## Dataset records
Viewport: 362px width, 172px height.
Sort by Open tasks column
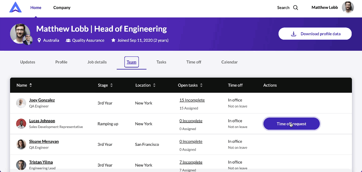click(201, 85)
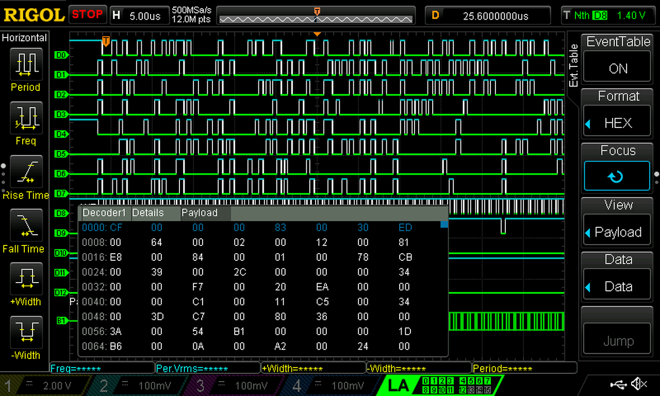Choose the Fall Time measurement icon

[x=25, y=225]
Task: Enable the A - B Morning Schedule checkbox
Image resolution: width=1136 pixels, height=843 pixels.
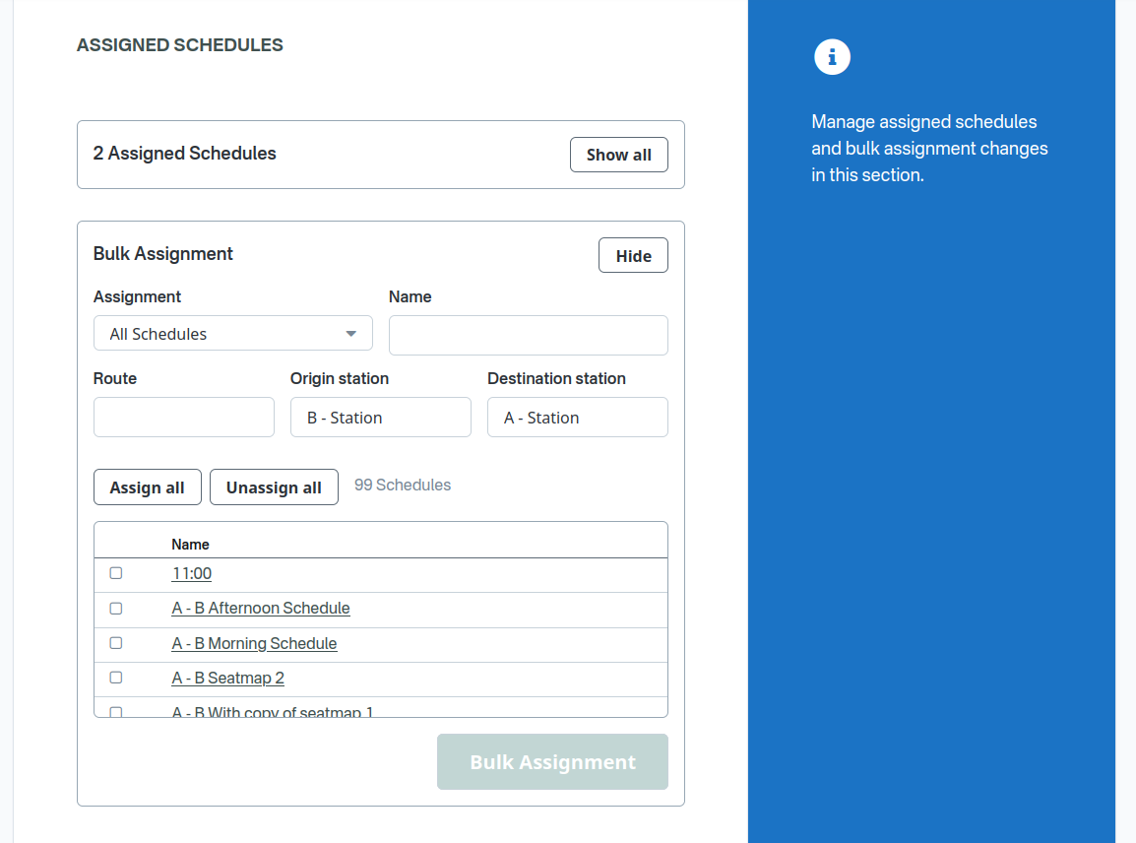Action: point(115,642)
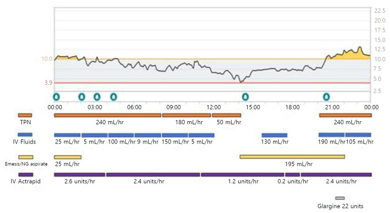Click the orange TPN legend swatch
The image size is (390, 213).
click(x=25, y=115)
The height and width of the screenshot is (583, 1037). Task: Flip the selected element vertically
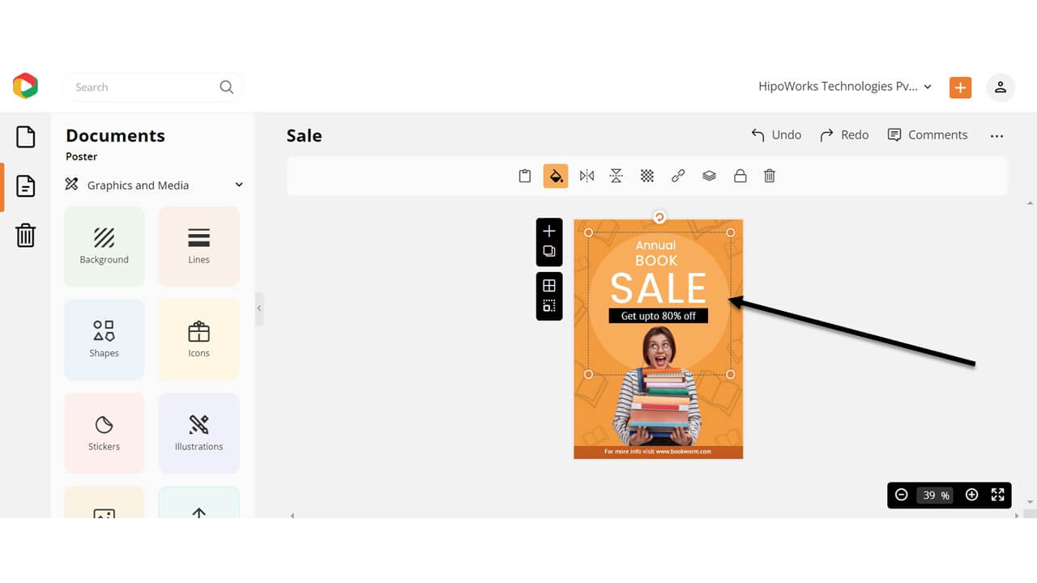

## Your assignment
Repeat the records above exactly. No pictures go into the repeat.

## Exercise solution
Viewport: 362px width, 172px height.
Sort by Open tasks column
click(201, 85)
Choose the Fall Time measurement icon

[x=25, y=225]
Task: Enable the A - B Morning Schedule checkbox
Image resolution: width=1136 pixels, height=843 pixels.
Action: point(115,642)
Click the orange TPN legend swatch
The image size is (390, 213).
click(x=25, y=115)
The height and width of the screenshot is (583, 1037). Task: Flip the selected element vertically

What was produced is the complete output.